A draft paper by Raymond Fisman (Columbia Business), Shachar Kariv (Berkeley Economics) and Daniel Markovits (Yale Law) has gotten surprisingly little attention given its potentially radical implications. Maybe it’s the title: Exposure to Ideology and Distributional Preferences. I would have gone with something different. Perhaps “Law and Economics Eats Law Students’ Hearts.”
The authors looked at first-year students at Yale Law School taking contracts and torts. They labeled the students’ professors by their purported tendency to emphasize economic and “humanist” rhetoric in class.* They then used the natural experiment of law school sorting to determine the effect that exposure to economic ideology had on law students’ distributional preferences in the dictator game. That is, did students taught by economically-minded professors behave differently than those taught by professors disposed toward humanism or critical-legal studies?

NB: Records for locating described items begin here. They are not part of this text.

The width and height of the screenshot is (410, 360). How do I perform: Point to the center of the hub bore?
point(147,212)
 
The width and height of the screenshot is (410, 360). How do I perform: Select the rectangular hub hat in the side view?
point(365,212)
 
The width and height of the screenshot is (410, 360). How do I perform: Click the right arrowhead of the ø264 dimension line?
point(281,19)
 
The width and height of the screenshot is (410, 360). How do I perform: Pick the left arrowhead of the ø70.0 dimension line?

The bottom line: students taught by economically-minded professors were both more selfish and more likely to see fairness as a form of kaldor-hicks efficiency. By contrast, students taught by humanists were more generous and also likely to see fairness as a matter of equity.
These are important results for those interested in legal education.
- First, and most obviously, it suggests that our preferences for altruism and the content of fairness are highly manipulable — one semester of teaching by a professor – at Yale, no less – can affect them. I admit to being a bit surprised by the size of the effect, given the mixed results from earlier work on the relationship between economics and altruism. It’s also surprising that Yalies are so impressionable! I wonder whether the effect persists past a semester, and whether better coding of actual classroom discussion would have changed the results.
- Second, it suggests yet more reasons for researchers to think hard about the effect that law school teaching has on the content of legal doctrine. As I’ve argued, it’s quite likely that some law school professors who never published a lick have had more effect on substantive legal doctrine than those who’ve written reams, simply by influencing how their students (who went on to be lawyers and judges) thought about the content of rules and the byways of arguments. We should do more work like this!
- Third, and most personally, this makes me nervous. I’m a highly socratic teacher who places lots (and lots) of emphasis in the first-year on efficiency-arguments and on the need to look beyond questions about distributional equality in the present case. I thought that by doing so I was helping students to think critically about the dynamic nature of contract law – the relationship between contract rules and market price; the usefulness of an intelligent system of defaults; the importance of getting beyond gut intuitions. But maybe I’m also indoctrinating the students to grab more of the pie for themselves. Nuts.
*The method they used to code economic preferences was, to be frank, a little mystifying. They gave points for PhD’s in economics, but had to make exceptions for Alan Schwartz, PhDless but L&E to the bone, Guido, for obvious reasons, and both Robert Gordon and Carol Rose, who are similarly off-set. Why not simply ask the professors themselves how much they emphasized economic rhetoric in class? Or the students?